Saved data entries
BEGIN
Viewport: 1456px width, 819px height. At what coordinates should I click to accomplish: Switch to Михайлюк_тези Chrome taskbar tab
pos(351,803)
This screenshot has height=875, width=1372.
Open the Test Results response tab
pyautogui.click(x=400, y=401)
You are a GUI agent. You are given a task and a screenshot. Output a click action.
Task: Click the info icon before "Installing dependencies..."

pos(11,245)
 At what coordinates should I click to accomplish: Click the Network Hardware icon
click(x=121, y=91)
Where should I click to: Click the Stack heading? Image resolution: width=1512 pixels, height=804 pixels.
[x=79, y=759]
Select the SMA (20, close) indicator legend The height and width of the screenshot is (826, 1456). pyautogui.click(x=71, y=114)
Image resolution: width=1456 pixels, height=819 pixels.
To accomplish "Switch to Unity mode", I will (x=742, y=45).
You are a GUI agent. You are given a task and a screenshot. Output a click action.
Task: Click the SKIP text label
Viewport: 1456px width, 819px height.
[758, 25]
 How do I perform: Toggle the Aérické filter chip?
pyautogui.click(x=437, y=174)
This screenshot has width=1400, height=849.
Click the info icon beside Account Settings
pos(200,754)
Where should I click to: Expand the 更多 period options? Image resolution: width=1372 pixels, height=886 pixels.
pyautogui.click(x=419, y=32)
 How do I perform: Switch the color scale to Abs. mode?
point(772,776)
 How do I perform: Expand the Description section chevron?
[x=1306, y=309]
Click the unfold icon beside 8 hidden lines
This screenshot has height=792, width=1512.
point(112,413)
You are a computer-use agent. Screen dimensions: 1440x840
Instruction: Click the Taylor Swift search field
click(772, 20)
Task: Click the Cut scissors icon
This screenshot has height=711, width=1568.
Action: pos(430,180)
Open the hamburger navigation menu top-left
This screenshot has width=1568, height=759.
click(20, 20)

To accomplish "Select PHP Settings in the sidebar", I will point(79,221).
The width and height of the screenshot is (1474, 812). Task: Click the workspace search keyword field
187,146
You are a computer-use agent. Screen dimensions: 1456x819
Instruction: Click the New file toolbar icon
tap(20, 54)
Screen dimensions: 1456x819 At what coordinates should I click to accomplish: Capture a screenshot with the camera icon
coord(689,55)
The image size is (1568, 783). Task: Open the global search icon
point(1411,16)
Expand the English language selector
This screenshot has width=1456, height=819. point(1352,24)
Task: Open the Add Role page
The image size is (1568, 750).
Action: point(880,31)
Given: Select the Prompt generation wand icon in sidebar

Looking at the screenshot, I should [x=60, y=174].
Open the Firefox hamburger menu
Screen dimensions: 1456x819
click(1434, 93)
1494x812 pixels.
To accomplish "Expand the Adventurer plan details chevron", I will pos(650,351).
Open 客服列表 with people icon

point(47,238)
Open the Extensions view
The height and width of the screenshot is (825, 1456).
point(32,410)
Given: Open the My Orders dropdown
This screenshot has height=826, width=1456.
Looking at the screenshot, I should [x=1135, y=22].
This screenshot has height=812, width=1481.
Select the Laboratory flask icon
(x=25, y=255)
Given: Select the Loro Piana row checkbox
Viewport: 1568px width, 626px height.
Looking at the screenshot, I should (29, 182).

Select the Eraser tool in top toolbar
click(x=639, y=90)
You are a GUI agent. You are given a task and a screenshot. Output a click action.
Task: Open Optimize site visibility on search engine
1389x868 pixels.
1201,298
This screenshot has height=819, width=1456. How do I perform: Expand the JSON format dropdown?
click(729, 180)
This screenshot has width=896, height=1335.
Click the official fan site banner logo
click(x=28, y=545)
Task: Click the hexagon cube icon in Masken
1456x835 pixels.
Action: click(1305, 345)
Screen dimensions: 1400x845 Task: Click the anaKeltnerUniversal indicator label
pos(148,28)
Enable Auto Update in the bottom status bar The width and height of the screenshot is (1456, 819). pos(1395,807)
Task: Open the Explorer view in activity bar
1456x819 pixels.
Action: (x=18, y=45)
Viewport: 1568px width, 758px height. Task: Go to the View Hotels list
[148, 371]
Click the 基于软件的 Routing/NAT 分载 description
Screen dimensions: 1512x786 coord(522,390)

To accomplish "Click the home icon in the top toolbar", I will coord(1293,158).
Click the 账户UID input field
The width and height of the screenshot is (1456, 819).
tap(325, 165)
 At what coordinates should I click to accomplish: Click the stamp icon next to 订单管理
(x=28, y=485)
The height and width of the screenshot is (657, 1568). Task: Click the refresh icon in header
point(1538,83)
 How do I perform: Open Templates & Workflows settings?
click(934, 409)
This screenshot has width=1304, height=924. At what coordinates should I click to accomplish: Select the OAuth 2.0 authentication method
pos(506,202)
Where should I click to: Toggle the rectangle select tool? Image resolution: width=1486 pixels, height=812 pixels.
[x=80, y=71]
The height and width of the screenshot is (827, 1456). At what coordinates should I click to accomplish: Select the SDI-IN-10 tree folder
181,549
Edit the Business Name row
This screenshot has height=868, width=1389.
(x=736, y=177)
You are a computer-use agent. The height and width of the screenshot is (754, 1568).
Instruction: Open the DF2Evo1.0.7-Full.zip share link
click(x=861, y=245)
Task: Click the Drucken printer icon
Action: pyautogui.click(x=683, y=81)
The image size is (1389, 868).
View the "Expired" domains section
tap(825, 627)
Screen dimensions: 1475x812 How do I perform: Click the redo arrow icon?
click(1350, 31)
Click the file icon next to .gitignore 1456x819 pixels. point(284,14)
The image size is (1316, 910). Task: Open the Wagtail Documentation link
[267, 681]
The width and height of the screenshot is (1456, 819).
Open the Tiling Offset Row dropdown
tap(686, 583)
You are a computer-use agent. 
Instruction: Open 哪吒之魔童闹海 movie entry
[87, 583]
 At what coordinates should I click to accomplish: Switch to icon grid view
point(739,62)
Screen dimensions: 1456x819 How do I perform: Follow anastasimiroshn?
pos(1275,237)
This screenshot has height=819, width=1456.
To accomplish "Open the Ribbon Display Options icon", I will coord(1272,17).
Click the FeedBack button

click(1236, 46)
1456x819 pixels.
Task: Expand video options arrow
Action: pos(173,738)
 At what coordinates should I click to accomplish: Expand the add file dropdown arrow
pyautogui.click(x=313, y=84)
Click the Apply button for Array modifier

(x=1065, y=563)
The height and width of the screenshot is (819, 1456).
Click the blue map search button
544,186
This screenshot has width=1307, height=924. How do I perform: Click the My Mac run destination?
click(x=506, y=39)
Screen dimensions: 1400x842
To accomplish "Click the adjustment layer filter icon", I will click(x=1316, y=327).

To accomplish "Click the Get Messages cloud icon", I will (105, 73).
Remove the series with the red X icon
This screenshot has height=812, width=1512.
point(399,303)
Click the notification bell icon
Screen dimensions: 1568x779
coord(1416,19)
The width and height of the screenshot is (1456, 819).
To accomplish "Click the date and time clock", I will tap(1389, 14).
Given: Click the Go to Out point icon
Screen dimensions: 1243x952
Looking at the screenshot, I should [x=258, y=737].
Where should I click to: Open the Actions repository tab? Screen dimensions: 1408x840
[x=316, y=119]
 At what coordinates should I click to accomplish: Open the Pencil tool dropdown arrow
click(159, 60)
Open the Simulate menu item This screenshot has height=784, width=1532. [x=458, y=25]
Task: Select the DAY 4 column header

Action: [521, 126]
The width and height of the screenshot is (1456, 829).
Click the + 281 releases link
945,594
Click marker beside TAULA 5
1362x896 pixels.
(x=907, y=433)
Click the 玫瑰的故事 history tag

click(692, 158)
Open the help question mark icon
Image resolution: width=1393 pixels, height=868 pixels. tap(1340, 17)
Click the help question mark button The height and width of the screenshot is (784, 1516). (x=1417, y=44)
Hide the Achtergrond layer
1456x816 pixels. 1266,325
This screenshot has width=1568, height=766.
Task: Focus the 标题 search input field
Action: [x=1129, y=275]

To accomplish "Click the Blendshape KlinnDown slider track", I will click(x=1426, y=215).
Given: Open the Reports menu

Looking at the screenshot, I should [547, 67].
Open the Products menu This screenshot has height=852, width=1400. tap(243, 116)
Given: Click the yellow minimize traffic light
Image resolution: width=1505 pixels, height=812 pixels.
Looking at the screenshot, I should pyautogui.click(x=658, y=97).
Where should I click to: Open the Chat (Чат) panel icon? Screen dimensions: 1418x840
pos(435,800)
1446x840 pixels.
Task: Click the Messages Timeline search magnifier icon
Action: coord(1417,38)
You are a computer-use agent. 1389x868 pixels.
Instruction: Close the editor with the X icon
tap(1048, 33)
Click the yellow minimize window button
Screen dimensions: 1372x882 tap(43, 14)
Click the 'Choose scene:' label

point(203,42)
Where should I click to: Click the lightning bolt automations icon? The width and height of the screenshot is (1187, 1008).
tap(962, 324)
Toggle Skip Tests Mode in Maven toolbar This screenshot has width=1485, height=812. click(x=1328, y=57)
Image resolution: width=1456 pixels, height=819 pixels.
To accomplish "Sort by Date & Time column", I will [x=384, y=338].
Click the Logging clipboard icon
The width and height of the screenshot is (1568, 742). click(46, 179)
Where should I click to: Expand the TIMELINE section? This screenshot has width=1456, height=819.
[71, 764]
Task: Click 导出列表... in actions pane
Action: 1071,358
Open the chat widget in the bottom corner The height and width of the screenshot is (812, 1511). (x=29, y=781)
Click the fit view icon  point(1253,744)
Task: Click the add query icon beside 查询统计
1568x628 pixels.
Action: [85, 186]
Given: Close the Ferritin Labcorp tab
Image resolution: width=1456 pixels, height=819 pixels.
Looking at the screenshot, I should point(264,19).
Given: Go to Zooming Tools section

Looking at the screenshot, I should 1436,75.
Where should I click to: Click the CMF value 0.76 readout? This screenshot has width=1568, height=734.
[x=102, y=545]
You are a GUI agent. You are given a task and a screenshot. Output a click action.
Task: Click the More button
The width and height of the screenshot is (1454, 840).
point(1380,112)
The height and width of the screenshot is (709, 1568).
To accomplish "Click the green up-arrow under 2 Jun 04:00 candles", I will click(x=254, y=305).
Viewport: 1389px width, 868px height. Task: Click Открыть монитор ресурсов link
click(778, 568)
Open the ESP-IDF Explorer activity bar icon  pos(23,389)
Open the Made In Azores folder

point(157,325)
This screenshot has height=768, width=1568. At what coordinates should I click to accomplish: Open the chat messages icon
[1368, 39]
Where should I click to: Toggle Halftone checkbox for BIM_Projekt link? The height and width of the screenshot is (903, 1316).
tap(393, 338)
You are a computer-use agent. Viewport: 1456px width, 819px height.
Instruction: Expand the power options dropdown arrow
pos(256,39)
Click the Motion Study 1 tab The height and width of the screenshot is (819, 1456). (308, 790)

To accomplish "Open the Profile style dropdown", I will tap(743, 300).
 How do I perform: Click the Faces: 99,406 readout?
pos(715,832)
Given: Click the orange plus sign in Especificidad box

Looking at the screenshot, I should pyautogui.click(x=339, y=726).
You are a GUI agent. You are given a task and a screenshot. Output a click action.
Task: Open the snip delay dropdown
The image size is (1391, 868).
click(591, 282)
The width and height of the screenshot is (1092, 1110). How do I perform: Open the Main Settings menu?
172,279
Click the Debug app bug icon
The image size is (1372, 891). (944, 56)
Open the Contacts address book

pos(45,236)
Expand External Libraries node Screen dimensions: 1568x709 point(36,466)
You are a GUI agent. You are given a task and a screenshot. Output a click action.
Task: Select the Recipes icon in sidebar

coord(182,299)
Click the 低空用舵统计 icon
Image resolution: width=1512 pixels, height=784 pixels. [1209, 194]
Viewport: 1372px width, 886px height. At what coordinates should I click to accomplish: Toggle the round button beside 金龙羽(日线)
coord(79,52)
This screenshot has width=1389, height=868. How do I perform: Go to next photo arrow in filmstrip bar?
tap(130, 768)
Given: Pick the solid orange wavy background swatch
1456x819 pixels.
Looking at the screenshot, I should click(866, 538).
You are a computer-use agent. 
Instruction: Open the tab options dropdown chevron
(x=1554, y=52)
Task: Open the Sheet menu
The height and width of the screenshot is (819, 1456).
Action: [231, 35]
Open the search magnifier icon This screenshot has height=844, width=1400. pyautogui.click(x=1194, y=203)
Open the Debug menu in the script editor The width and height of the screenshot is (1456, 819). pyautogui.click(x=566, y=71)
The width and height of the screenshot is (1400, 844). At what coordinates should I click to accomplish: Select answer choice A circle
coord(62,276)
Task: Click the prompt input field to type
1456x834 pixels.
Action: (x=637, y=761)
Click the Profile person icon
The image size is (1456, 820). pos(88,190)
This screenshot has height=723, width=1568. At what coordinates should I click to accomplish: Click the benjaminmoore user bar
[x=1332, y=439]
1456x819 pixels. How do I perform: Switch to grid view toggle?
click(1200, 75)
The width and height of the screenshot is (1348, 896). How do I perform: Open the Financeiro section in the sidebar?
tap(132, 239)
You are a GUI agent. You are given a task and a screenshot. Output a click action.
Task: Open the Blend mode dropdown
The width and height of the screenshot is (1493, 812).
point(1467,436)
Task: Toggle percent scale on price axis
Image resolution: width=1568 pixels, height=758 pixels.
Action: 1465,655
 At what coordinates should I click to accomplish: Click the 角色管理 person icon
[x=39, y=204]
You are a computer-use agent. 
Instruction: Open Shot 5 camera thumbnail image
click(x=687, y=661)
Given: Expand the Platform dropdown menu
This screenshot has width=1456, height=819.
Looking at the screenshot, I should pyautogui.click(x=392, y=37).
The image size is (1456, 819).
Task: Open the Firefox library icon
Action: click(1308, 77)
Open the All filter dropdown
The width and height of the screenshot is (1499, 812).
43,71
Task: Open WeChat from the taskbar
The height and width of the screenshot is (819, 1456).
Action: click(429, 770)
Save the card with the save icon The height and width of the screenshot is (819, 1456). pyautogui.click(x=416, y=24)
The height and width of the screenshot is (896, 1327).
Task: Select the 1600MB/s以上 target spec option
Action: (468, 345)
END
- Required work: Set down exactly the lines of the data above, beginning with the line that has "Click the help" and ending with the line that has "Given: Click the yellow", and no others.

- Response to this exercise:
Click the help question mark button The height and width of the screenshot is (784, 1516). (x=1417, y=44)
Hide the Achtergrond layer
1456x816 pixels. 1266,325
This screenshot has width=1568, height=766.
Task: Focus the 标题 search input field
Action: [x=1129, y=275]

To accomplish "Click the Blendshape KlinnDown slider track", I will click(x=1426, y=215).
Given: Open the Reports menu

Looking at the screenshot, I should [547, 67].
Open the Products menu This screenshot has height=852, width=1400. tap(243, 116)
Given: Click the yellow minimize traffic light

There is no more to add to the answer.